7 hospitals threaten to turn away COVID patients Monday, allege official neglect

Hospital directors say government must boost level of support for them to continue operations, warn of service downgrade starting Wednesday; minister holds impromptu talks

Hospital directors hold a press conference protesting the lack of funding for the Israeli healthcare system, in Jerusalem, August 22, 2021. (Noam Revkin Fenton/ Flash90)
Hospital directors hold a press conference protesting the lack of funding for the Israeli healthcare system, in Jerusalem, August 22, 2021. (Noam Revkin Fenton/ Flash90)

The heads of seven hospitals in Israel threatened to stop accepting new COVID-19 patients starting Monday, pleading for government funds, with staff and resources stretched to the limit, they said.

In a press conference on Sunday, the hospital directors alleged that they were the victims of government neglect, kicking off a protest against what they said was continued underfunding and lack of adequate steps to support the healthcare system after 16 months of crisis.

“We have been abandoned at the height of the coronavirus crisis,” a joint statement from the seven read. “We have reached the worst crisis in our history.”

The threat came just weeks after top government officials announced a plan to pump billions of shekels into the healthcare system to prepare for an onslaught of coronavirus cases.

Policy officials have warned that intensive care units could be filled with as many as 2,400 coronavirus patients in serious condition by mid-September.

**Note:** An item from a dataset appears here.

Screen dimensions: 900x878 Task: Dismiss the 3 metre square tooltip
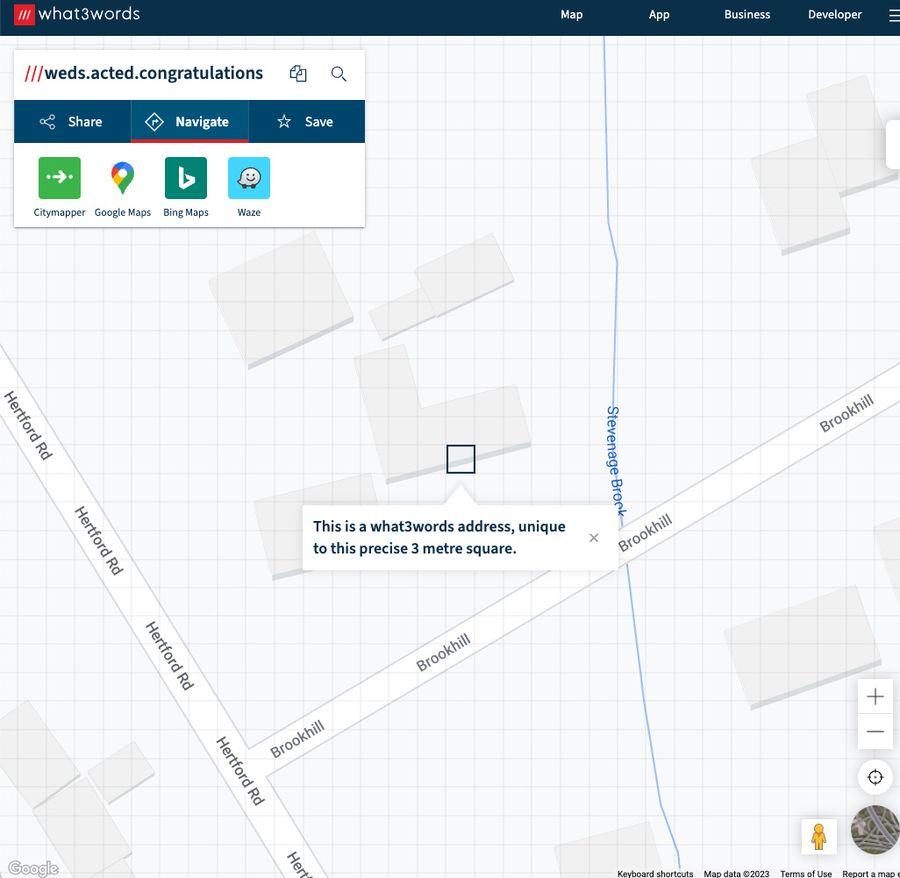(594, 538)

Health Ministry data Sunday evening showed over 1,100 hospital beds nationwide taken up by coronavirus patients, 669 of whom were listed in serious condition.

“In the current situation, we are unable to continue treatments,” Dr. Ofer Marin, director of Jerusalem’s Shaare Zedek Medical Center. “We have no equipment, means, and salaries to pay. Our conscience forces us to stop treating coronavirus patients starting tomorrow.”

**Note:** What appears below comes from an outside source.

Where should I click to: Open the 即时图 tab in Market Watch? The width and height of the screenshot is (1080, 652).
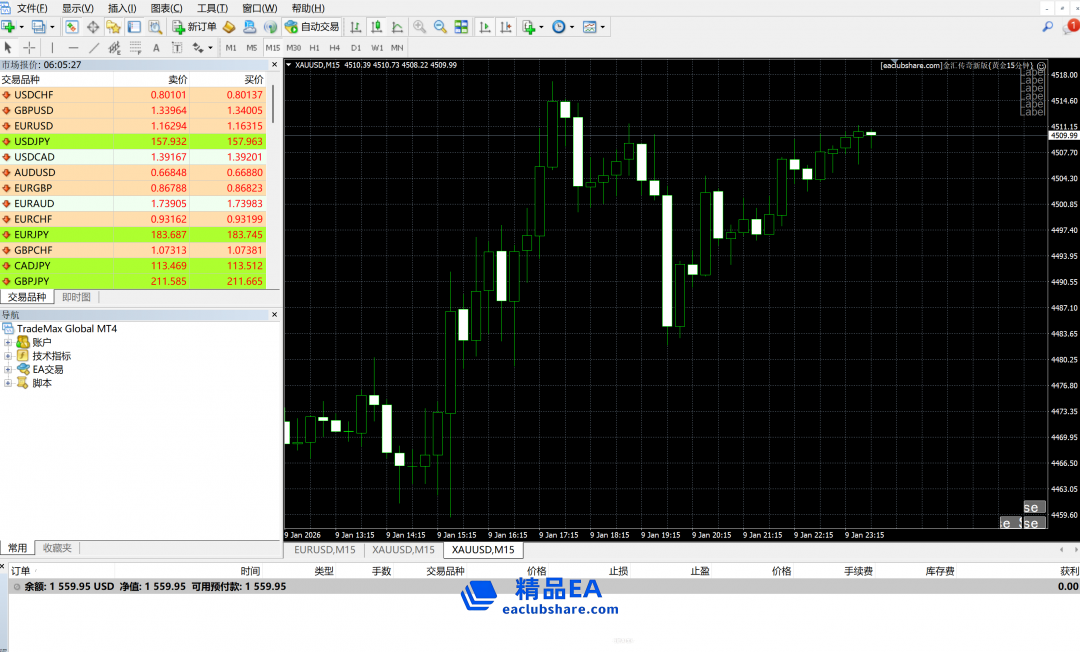pos(76,297)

Ofer Marin, director of the Shaare Zedek Medical Center speaks to reporters in Jerusalem, August 22, 2021.(Noam Revkin Fenton/Flash90)

“There are seven hospital directors sitting here who have been through four coronavirus waves,” Marin said. “We are working day and night, seven days a week, to save Israel, the most ‘red’ cities,” he said.

“For a year and a half, we have been using our workers day and night to save the country. I am ashamed to stand here as a beggar,” Marin added.

The medical centers participating in the protest are Jerusalem’s Shaare Zedek and Hadassah hospitals, Laniado Hospital in Netanya, Bnei Brak’s Mayanei HaYeshua, Haifa’s Italian Hospital, and the English Hospital in Nazareth.

The directors said that starting on Wednesday, they will downgrade their general level of service to Shabbat footing, which limits the health center’s operations to life-saving treatment only. It is how most hospitals in the country operate on weekends, but will now be indefinite to save costs, or until an agreement is reached.

Health Minister Nitzan Horowitz and ministry director Nachman Ash showed up at the press conference, held near their ministry’s offices, and later held impromptu talks with the directors. “We know of the problem and we’ll take care of it,” Horowitz said.

Shaare Zedek hospital team members wearing safety gear as they work in the coronavirus ward of Shaare Zedek hospital in Jerusalem on February 3, 2021. (Yonatan Sindel/Flash90)

There were no reports of talks with officials from the Finance Ministry, who hold the purse strings for the hospitals.

According to the latest Health Ministry figures, 1,129 people infected with coronavirus had been hospitalized as of Sunday afternoon, including 669 in serious condition and 107 on ventilators.

The ministry on Sunday reported 5,380 cases confirmed Saturday, with an additional 3,745 since midnight, bringing the number of active cases in the country to 65,780.

There have been 990,428 verified infections and 6,830 COVID fatalities in the country since the pandemic began.